She peered into her own eyes. Why was she alone? What had she done that was so horrible that no one loved her? She didn’t even know another soul and yet she knew she was alone. Utterly alone. How can one miss what they don’t even know? Maybe if she never heard the whispers? Maybe if she never saw the door close? Then maybe she wouldn’t be lonely.
     Her wide, blue eyes seemed to pulsate, the iris contracting and growing so wide it swallowed the shimmering blue. She blinked and looked into herself, pretended to see him, the one who came to her in her dreams. He hadn’t always visited, only recently, and his face always disappeared as soon as she opened her eyes not to be remembered again until the next night. 
     But what was recently? She had no concept of time here. Recent could mean a lifetime, it could mean nothing.
     That was why she slept as much as she could. Because of the dreams. Because she wasn’t alone there even though he hadn’t ever spoken to her. 
     She dipped her fingertip tracing the outline of her cheek the way he could—if he wanted to. She pressed her palm against the wet, warming glass. She watched as her eyebrows knit together, fear of crying, the moment so beautiful as she leaned forward pressing her open lips to her own reflection. Her tongue tasted the dusty steam, just barely, as gently as he would she was sure.
     She sighed and stepped into the water content to warm herself again.
     Another night. Endless. She’d heard them through the walls this time and felt a sudden rush of air as something seemed to pass over her as she lay naked in the center of the bed. There was no reason to dress. Why?
She’d eaten the fruit and half of the roasted meat and vegetables until she felt she’d burst. She wanted sleep to come again. But sleep eluded her.
     In the last few years she’d started wondering if she was dead. Maybe she was a ghost? Maybe she was trapped here reliving some loop, some unresolved issue forcing her to stay? Maybe the dreams were the other side, another world and life waiting for her? But she’d tried to figure it all out. She couldn’t unlock the door to get out of this room and no one was coming for her, obviously. She never even knew how the food appeared. This added to the questioning of her mortality.

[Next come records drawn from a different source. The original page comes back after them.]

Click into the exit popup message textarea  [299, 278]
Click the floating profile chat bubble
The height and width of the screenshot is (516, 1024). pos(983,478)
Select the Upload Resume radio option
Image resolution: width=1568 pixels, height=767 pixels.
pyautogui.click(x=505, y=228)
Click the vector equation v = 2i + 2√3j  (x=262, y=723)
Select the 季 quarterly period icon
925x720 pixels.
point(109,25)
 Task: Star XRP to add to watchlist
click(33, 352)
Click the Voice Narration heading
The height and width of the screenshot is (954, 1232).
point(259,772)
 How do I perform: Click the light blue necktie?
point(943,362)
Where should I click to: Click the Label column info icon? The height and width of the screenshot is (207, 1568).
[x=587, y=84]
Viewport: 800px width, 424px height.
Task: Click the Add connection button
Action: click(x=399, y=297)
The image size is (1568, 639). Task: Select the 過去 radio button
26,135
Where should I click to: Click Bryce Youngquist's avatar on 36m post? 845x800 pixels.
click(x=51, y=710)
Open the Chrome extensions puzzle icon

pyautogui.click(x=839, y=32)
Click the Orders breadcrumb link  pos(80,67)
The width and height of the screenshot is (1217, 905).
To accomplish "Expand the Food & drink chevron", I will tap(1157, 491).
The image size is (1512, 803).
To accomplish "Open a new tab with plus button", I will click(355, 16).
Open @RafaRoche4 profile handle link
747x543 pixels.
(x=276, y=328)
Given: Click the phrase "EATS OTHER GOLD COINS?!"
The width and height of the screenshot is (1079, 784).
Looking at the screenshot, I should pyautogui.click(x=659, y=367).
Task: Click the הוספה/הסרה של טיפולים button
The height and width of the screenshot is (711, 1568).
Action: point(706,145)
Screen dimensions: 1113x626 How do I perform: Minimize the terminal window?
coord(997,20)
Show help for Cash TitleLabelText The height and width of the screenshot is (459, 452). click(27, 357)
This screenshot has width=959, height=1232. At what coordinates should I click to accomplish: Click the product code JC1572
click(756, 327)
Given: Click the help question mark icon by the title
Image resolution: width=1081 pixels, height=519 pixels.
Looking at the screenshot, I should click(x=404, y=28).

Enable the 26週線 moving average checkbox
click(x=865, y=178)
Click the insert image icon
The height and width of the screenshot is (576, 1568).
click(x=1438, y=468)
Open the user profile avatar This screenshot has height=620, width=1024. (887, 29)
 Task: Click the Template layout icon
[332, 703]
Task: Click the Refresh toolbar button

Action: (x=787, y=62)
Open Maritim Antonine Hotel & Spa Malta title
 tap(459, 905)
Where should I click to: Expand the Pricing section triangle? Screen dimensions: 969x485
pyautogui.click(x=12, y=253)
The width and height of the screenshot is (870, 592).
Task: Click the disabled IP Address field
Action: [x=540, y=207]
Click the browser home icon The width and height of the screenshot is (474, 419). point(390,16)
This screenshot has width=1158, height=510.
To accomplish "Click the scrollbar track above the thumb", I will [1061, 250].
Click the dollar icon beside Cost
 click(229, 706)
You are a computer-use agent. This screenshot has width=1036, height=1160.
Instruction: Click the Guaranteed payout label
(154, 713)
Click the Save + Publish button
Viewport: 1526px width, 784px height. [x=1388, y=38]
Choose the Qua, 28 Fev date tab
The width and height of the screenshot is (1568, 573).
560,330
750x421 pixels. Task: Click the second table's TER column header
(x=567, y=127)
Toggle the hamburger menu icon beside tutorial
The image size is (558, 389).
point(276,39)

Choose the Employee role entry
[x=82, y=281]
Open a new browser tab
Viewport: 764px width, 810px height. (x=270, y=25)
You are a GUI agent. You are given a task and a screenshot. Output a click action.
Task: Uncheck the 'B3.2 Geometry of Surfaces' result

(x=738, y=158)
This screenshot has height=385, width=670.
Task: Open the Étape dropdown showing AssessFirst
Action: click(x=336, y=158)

     Yes, she was dead, she had to be. This was some kind of retribution. But for what? Had she locked someone away a millennia ago—forced them to be alone—and this was her punishment? If it was, it wasn’t all bad. It wasn’t painful. And at least she had the blissful sleep and him to go to. Still, why?
     “It must be that I’m no good.” 
     She closed her eyes for the six billionth time and finally slept.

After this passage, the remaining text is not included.